Bradley Cooper of “The Hangover” plays leading man in “Limitless”

( Frazer Harrison / GETTY IMAGES FOR RELATIVITY ) - Bradley Cooper arrives at the March 3 premiere of \"Limitless\" p in Hollywood. (Frazer Harrison/Getty Images)

“A couple of days ago I said, I’m getting off the hamster wheel. I really did.”

Bradley Cooper has tucked his six-foot-one-inch frame between the plump pillows of a sofa at Philadelphia’s Rittenhouse Hotel, 25 minutes from his hometown of Abington, Pa.

He’s in this cushy but familiar spot to discuss “Limitless,” the film that has finally elevated him to the role of marquee movie star and cast him opposite his idol, Robert De Niro. Yet, here he sits, revealing to a reporter that just last week, he considered quitting acting.

“Look, I’m very blessed, very lucky that I work . . . but that doesn’t mean this job’s easy,” Cooper continues, noting that getting passed over for a coveted part — he won’t say which — prompted the flicker of career angst. “I don’t find it easy. I find it very difficult. I find it hard to be an actor, because you have to deal with so much rejection.”

It’s hard to believe a guy like Bradley Cooper ever wrestles with self-doubt. For starters, just look at him. He exudes an effortless, golden-boy handsomeness, with eyes so crystalline Crayola should strongly consider naming a crayon after them.

And look at his career. After years of playing supporting roles in TV shows like “Alias” and movies like “Wedding Crashers,” Cooper’s moment appears to have arrived. Following the monumental box-office success of 2009’s “The Hangover” — in which he managed to be charming while simultaneously driving a cop car on a Las Vegas sidewalk and complimenting a woman’s cleavage — more Hollywood doors have started to swing open, including the doors that led to the lead in “Limitless.” The psychological thriller, which opens Friday, also gives Cooper, 36, his first executive producer credit.

In the film, Cooper has to carry virtually every scene as a struggling writer who takes a black-market drug that maximizes his brain power and quickly turns him into a wealthy, well-connected investment genius. Suffice it to say, that success comes with a price. And for Cooper, the role comes with an irony he seems keenly aware of: It took the Georgetown University graduate almost a decade to finally star as an overnight success.

“The bottom line is, if this movie doesn’t do well, it’s going to be very hard to get an opportunity to play another role like this,” he says.

Cooper, who describes himself as an optimist in life who always prepares for the worst in his career, may be cautiously hopeful.
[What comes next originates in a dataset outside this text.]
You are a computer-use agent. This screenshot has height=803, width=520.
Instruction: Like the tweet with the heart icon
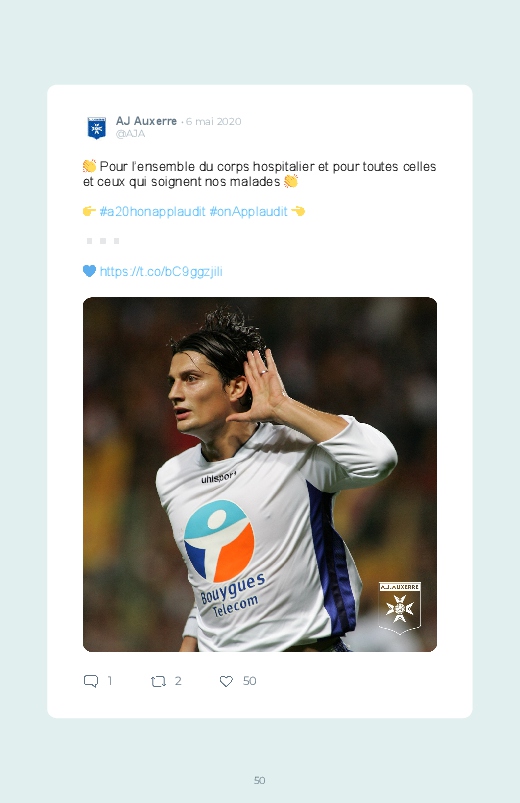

But others are confident.

“He’s going to continue to rise. He’s an amazing actor,” says James Lipton, dean emeritus of the Actors Studio Drama School at Pace University, where Cooper earned his MFA. Lipton also happens to be host of Bravo’s “Inside the Actors Studio,” which will feature Cooper in an emotional appearance Monday — the alumnus gets verklempt several times within the first 15 minutes alone — that marks the first time a graduate has become a guest on the show.

 “He has already risen to the top fraction of a percent of American actors, and I don’t think there’s any way, short of turning into Charlie Sheen and self-destructing, that he will not continue to progress,” Lipton says.